欧州の代表的カトリック教国ポーランドで宗教授業削減問題が飛び出したのは決して偶然でも、突発的な決定でもないこと明らかだ、愛国主義的な右派与党「法と正義」(PiS)が政権を統治していた時、政府と教会は密接な関係を維持してきたが、前回の議会選挙(2023年10月15日)で野党第1党の中道リベラル政党「市民プラットフォーム」(PO)主導の野党連合が過半数を獲得し、8年間続いたPiS政権に代わって新政権が発足されて以来、政府と教会の関係は依然のような緊密なものでなくなった。

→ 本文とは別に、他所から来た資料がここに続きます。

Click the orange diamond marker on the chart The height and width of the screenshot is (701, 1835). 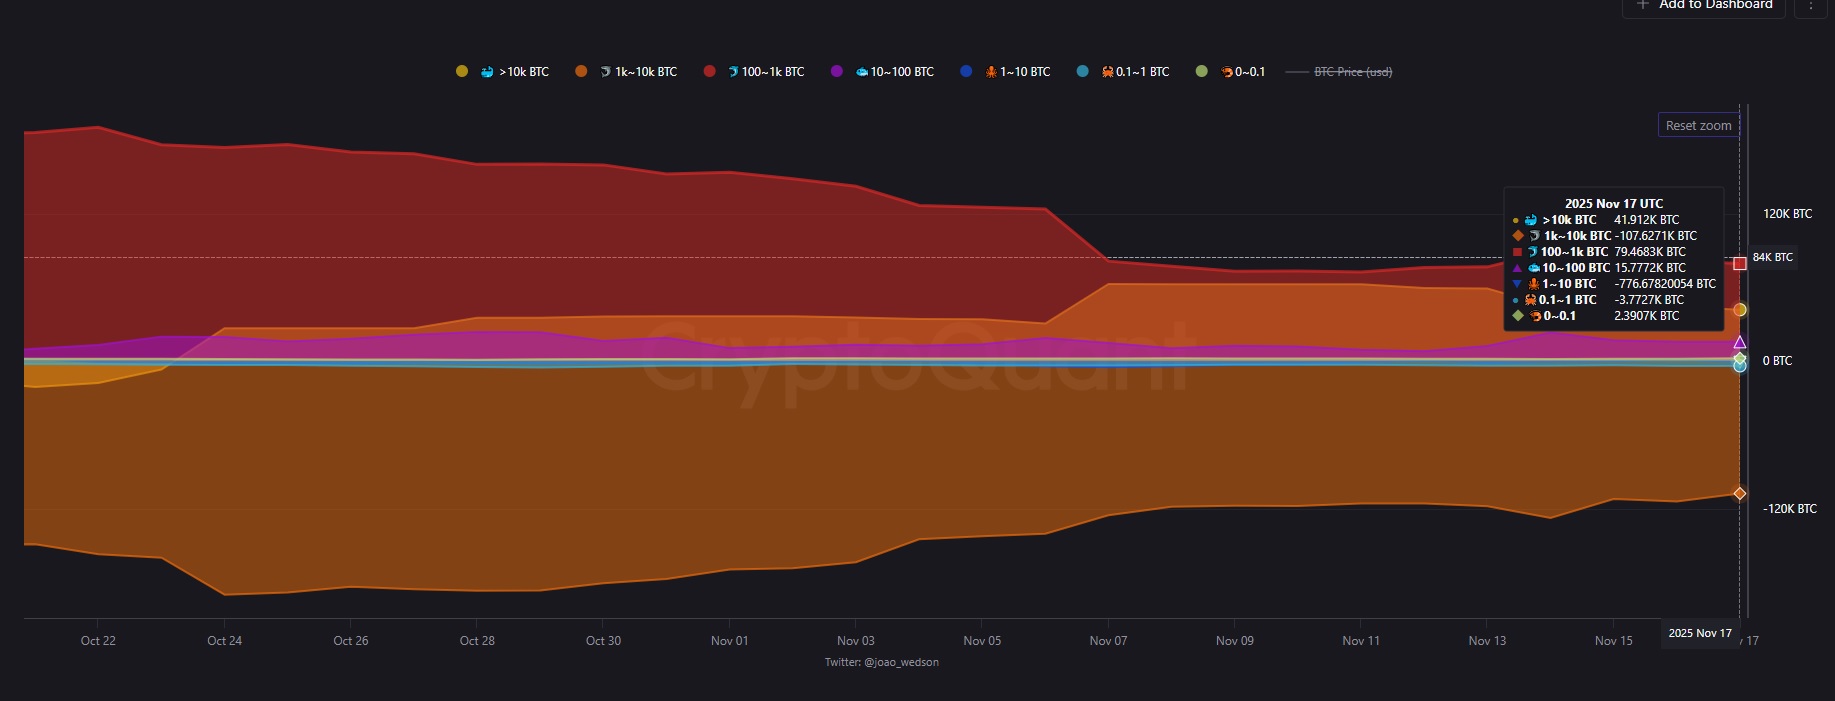click(x=1739, y=494)
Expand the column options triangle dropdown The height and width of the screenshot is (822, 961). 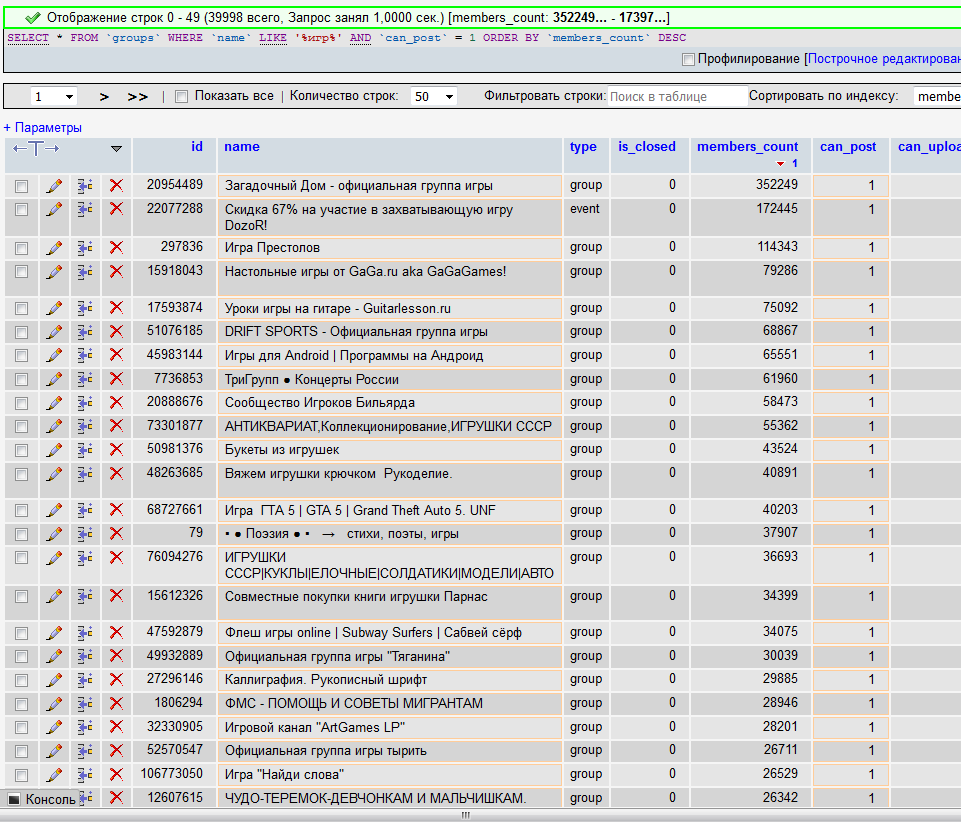116,148
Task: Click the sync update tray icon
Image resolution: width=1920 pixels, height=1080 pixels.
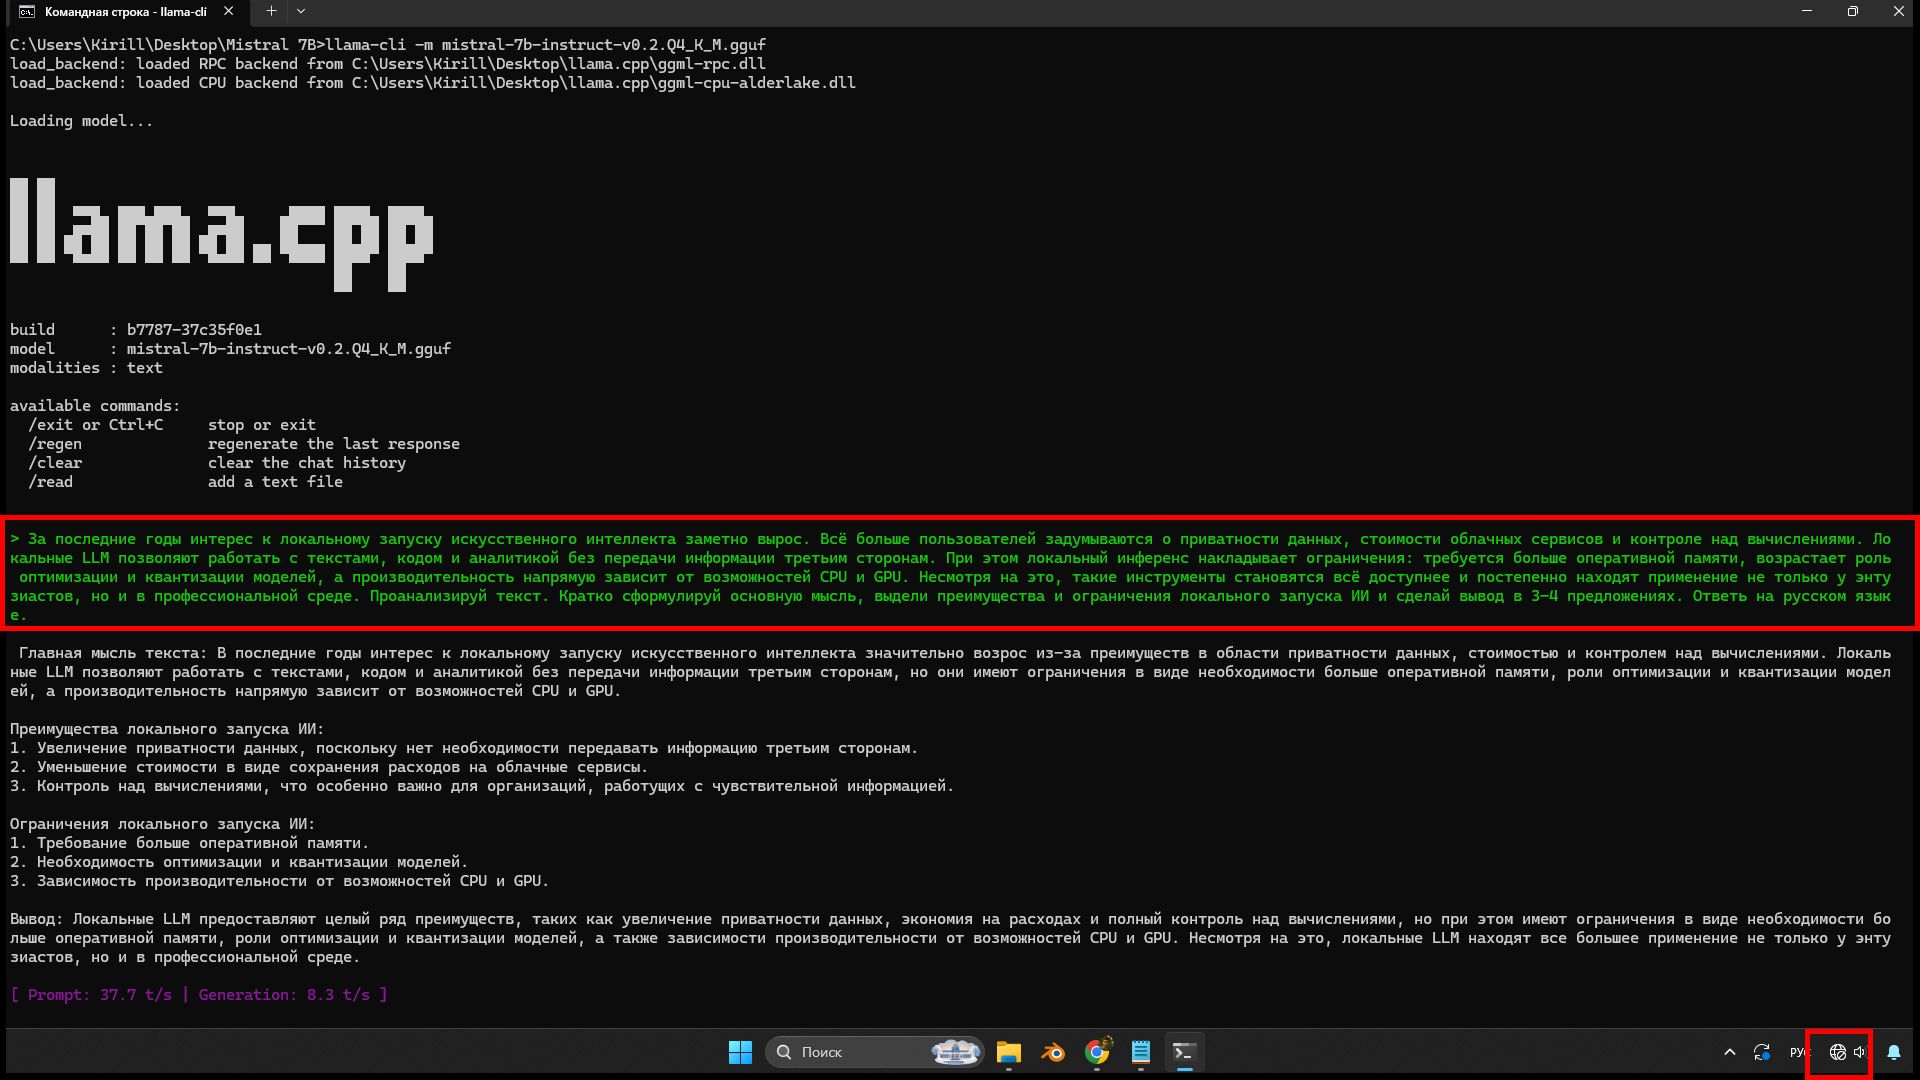Action: (x=1762, y=1052)
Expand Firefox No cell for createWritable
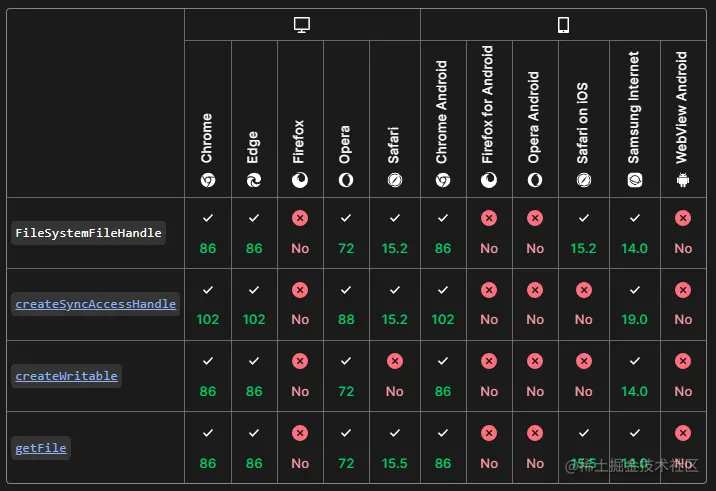The image size is (716, 491). (300, 376)
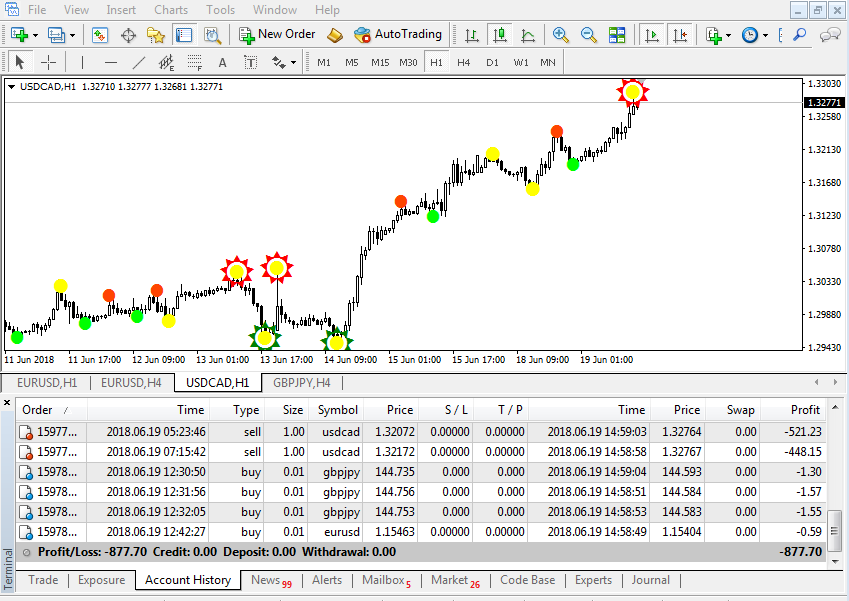Viewport: 849px width, 601px height.
Task: Enable Auto Scroll chart toggle
Action: click(652, 36)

ポーランドは久しく“欧州のカトリック主義の牙城”とみなされ、同国出身のヨハネ・パウロ2世(在位1978年10月~2005年4月)の名誉を傷つけたり、批判や中傷をすることは最大のタブーだった。同国の国家統計局のデータによれば、国民のほぼ90%はカトリック信者だ。そのカトリック教国のポーランドでカトリック教会への信頼が急速に低下している。
同国の政治学者アントニ・デュデク氏は、「教会の危機は今始まったものではなく、長い年月をかけて深刻化してきた。原因として、①旧共産党政権との癒着、②聖職者の未成年者への性的虐待と聖職者の贅沢な生活スタイル、③聖職者とPiSの結びつきなどが挙げられる」と述べている(バチカンニュース2020年11月4日)。
ポーランド教会では聖職者の性犯罪があったという報告はこれまで1度も正式には公表されなかった。聖職者の性犯罪が生じなかったのではなく、教会側がその事実を隠蔽してきたからだ。沈黙の壁を破ったのは聖職者の性犯罪を描いた映画「聖職者」(Kler)だ。同国の著名な映画監督ヴォイチェフ・スマジョフスキ氏の最新映画だ。小児性愛(ペドフィリア)の神父が侵す性犯罪を描いた映画は2018年9月に上演されて以来、500万人以上を動員した大ヒットとなった。国内で教会の聖職者の性犯罪隠ぺいに批判の声が高まっていった。